Fever is a very common symptom of the flu and can be relieved with antipyretic drugs such as paracetamol, dipyrone or ibuprofen, whose pediatrician's recommended way of use can be:

  • Paracetamol (Cymegripe baby and child): This medicine should be administered in drops or syrup, every 6 hours, and the dose to be administered depends on the weight of the child. See what are the dosages of Cimegripe for children and babies.
  • Dipyrone (Infant Novalgina): Dipyrone can be given in drops, syrup or suppository every 6 hours to children and infants from 3 months of age. The dose to be administered also depends on the child's weight.
  • Ibuprofen (Alivium): Ibuprofen can be given to children from 6 months of age and should be given every 6 to 8 hours, with the administer should be appropriate for the child's weight. See the dosage of drops and oral suspension.

In addition to pharmacological treatment, there are other measures that can help relieve the child's discomfort, such as removing excess clothing, bathing with warm water and offering liquids, for example.

2. Body, head and throat pain

In some cases, the flu can cause headache, sore throat and muscle pain, which can be relieved with the same drugs used to treat fever, which in addition to antipyretic properties, also have analgesic action, such as paracetamol, dipyrone or ibuprofen.

If the child has a sore throat, you can also use a spray, with antiseptic and analgesic action, such as Flogoral or Neopiridin, for example, which must be administered locally, but only in children over 6 years of age.

3. Cough

Cough is one of the common symptoms of the flu and can be dry or discharged. In the case of coughing up phlegm, hydration is more advisable than medication, as they can cause undesirable side effects.

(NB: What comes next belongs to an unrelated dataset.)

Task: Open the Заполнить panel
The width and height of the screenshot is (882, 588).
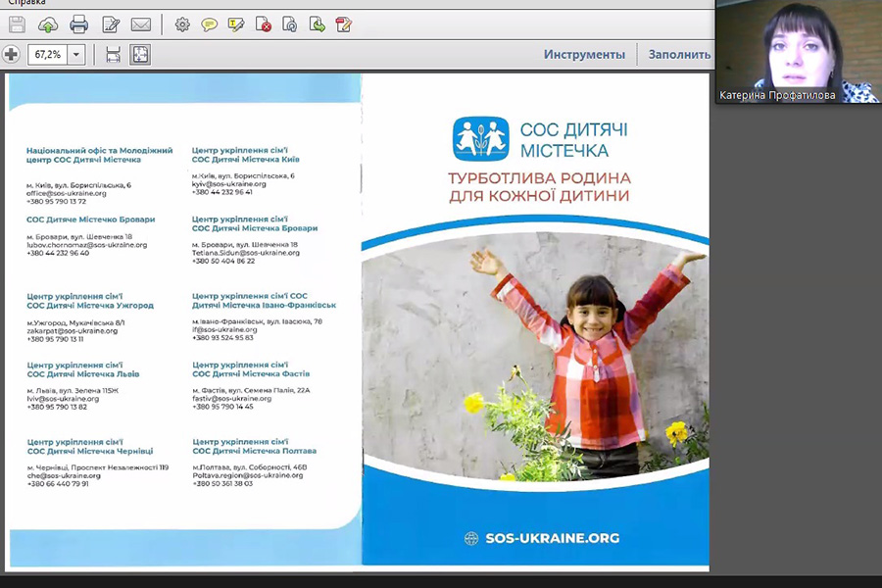Action: 679,55
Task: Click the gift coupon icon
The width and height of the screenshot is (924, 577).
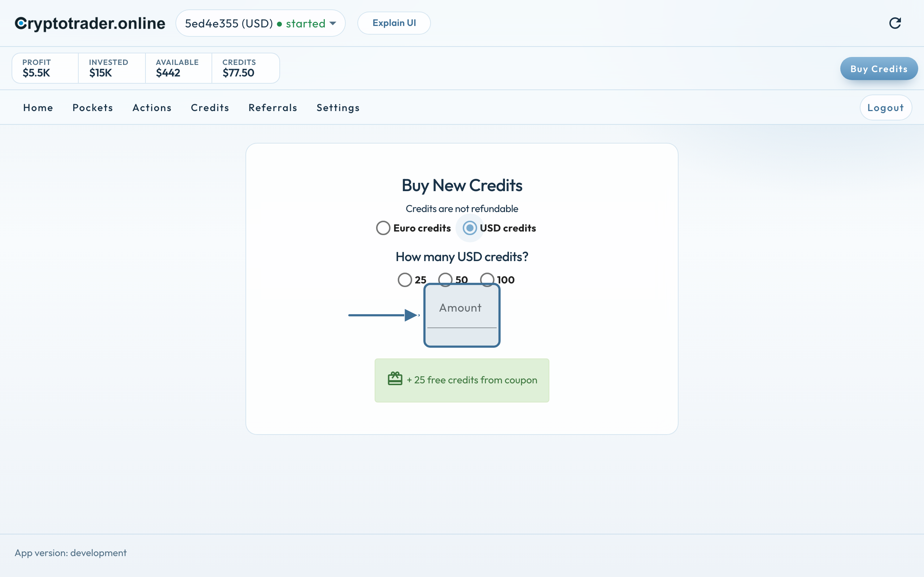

The use of antitussives is usually not recommended for children, as coughing is a defense mechanism of the body to eliminate secretions. However, there are medications that are indicated in very specific cases by the doctor. Some of these medications are:

  • Ambroxol (Pediatric Mucosolvan), which can be given 2 to 3 times a day, in syrup or drops, in children over 2 years of age;
  • Acetylcysteine (Pediatric Fluimucil), which can be administered 2 to 3 times a day, in syrup, in children over 2 years of age;
  • Bromhexine (Bisolvon Children), which can be administered 3 times a day, in syrup or drops, in children over 2 years of age.
  • Dropropizine (Atossion Pediatric, Notuss Pediatric), indicated for children from 2 years of age and which can be administered up to 4 times a day in a dose that varies according to age of the child;
  • Levodropropizine (Antux), indicated for children from 2 years of age and which can be administered up to 3 times a day in a dose that varies according to the child's weight;
  • Clobutinol hydrochloride + doxylamine succinate (Hytos Plus), indicated for children from 2 years of age and which can be administered up to 3 times a day in a dose that varies from according to the age of the child and the form of the medication, that is, whether in drops or syrup.

It is important that the medicine is prescribed by the pediatrician, as it is possible to recommend the most appropriate medicine for the type of cough, age and weight of the child.

4. Nasal congestion

For children with nasal congestion or a runny nose, the doctor may recommend a nasal wash solution, such as Neosoro Infantil or Maresis baby, for example, which help wash the nose and dilute secretions.

If nasal congestion is very severe and causes a lot of discomfort to the baby and child, the doctor may also prescribe nasal decongestants and/or antihistamines, such as:

  • Desloratadine (Desalex), which is an antihistamine whose dose may vary according to the age of the child;
  • Loratadine (Claritin), which is an antihistamine whose dose varies according to the weight of the child;
  • Oxymetazoline (Pediatric Afrin), which is a nasal decongestant that can be given up to twice a day, morning and evening.

Alternatively, the doctor may recommend a medication that has both nasal decongestant and antihistamine actions, such as Decongex Plus oral solution, which can be given to children over 2 years of age and whose dose depends on the child's weight.